Diabetes is an iceberg in society. Fasting hyperglycemia is necessary for the diagnosis of diabetes, but the disease can be recognized during less overt stages by presence of glucose intolerance. There is high level of plasma glucose, lipid profile and serum uric acid among the offspring of diabetic, probably due to some genetic predisposition. Glycemic control play a very important role in the management of type 2 diabetes (T2D), with postprandial glucose proposed as a better predictor of diabetes-related complications than fasting blood glucose or HbA1c. Therefore, studying postprandial glucose fluctuations has high physiological and clinical relevance. Aerobic exercise is prescribed clinically to prevent and treat T2DM because it improves glycemic control and insulin sensitivity in obese and hyperglycemic individuals.

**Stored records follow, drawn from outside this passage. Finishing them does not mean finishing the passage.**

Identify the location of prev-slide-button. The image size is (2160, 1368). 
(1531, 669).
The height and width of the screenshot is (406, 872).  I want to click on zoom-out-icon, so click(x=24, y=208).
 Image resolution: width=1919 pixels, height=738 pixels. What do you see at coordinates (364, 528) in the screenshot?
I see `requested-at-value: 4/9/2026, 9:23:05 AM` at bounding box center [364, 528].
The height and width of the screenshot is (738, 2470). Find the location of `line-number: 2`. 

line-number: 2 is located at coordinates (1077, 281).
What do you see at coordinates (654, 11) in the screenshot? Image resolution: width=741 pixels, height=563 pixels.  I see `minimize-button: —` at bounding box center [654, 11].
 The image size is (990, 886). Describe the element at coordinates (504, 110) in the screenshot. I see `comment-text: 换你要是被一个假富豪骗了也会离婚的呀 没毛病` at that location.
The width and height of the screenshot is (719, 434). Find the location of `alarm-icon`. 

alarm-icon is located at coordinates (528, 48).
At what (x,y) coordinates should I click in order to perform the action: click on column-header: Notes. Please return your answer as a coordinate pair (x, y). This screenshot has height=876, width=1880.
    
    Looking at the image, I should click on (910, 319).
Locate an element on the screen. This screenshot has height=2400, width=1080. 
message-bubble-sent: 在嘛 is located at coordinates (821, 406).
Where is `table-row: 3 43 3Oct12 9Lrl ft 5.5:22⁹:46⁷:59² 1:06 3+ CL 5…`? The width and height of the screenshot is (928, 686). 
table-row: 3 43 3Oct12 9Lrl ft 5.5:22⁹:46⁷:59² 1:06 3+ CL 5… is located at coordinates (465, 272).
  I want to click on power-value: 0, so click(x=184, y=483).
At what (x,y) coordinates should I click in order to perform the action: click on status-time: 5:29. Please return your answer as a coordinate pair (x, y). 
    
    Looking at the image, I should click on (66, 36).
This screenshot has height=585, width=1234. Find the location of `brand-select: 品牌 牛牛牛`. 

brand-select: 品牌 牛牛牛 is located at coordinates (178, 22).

Studies have shown that regular exercise training and good physical fitness are related to better pulmonary functions. How aerobic exercise improve patient’s quality of life, it can be understand by evaluating the relation between aerobic exercise and respiratory functions . Exercise is a type of physiologic stress in the body, and it places major demands on the cardiopulmonary system.
Exercise training is commonly accompanied by improvements in aerobic fitness and weight loss which independently influence glucose metabolism in a person. In healthy individuals, postprandial glucose tolerance has been shown to be increased, decreased or unchanged in the hours after a single bout of aerobic exercise. The immediate effect of a single bout of aerobic exercise on postprandial plasma glucose levels differ between healthy and diabetic subpopulations suggesting that it may be dependent on the subject’s underlying glycemic state.
The Physical activity and exercise in all diabetic patients help in glycemic control and overall health. Specific recommendations and precautions will vary by the age, sex, activity done, type of diabetes, and presence of diabetes-related health complications. In addition to engaging in regular physical activity, all adults should be encouraged to decrease the total amount of daily sedentary time and to break up sitting time with frequent bouts of activity. Finally, behavior-change strategies can be used to promote the adoption and maintenance of lifetime physical activity
The aerobic exercise effects , the Pulmonary function test and oral glucose tolerance test, in age and body mass index (BMI)‐matched groups offspring of nondiabetics and diabetics parents representing the normal glucose tolerance (NGT) and impaired glucose tolerance (IGT). Thus improving the pulmonary function of a person having impaired glucose tolerance by aerobic exercise , post prandial blood sugar level also may be controlled.